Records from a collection
☆ ☆ ☆

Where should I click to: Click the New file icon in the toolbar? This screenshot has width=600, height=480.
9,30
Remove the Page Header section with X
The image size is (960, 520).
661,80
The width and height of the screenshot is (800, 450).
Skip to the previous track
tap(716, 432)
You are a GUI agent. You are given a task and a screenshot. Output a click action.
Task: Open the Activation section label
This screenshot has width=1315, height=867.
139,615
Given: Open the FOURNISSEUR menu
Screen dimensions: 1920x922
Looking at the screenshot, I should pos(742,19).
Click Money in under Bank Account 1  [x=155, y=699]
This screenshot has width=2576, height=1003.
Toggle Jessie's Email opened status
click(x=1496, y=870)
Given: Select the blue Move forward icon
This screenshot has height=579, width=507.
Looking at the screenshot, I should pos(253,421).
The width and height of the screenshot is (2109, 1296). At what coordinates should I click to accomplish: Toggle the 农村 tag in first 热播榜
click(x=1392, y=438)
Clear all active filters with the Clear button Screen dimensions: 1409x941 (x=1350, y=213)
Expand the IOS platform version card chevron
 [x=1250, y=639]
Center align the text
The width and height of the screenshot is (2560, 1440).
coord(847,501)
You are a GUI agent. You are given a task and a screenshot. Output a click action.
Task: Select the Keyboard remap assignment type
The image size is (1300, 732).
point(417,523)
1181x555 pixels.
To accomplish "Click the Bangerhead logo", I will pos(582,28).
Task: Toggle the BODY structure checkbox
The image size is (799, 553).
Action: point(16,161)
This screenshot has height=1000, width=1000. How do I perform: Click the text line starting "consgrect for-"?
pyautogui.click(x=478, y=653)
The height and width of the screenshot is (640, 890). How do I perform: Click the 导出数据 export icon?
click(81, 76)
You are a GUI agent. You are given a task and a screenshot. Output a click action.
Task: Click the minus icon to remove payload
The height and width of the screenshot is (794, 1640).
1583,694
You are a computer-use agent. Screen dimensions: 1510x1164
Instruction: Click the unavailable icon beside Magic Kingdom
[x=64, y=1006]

☆ ☆ ☆

### Given instruction
Copy the records from the line with "1181x555 pixels." through the end of the records, requests included. Leave the requests unchanged, but scale every coordinate in the answers by 1.65 and round each to a whole number, with halves rounded up.

### Reply to the task
1181x555 pixels.
To accomplish "Click the Bangerhead logo", I will pos(960,46).
Task: Toggle the BODY structure checkbox
The image size is (799, 553).
Action: point(26,266)
This screenshot has height=1000, width=1000. How do I perform: Click the text line starting "consgrect for-"?
pyautogui.click(x=789, y=1077)
The height and width of the screenshot is (640, 890). How do I perform: Click the 导出数据 export icon?
click(134, 125)
You are a GUI agent. You are given a task and a screenshot. Output a click action.
Task: Click the minus icon to remove payload
The height and width of the screenshot is (794, 1640).
2612,1145
You are a computer-use agent. Screen dimensions: 1510x1164
Instruction: Click the unavailable icon beside Magic Kingdom
[x=106, y=1660]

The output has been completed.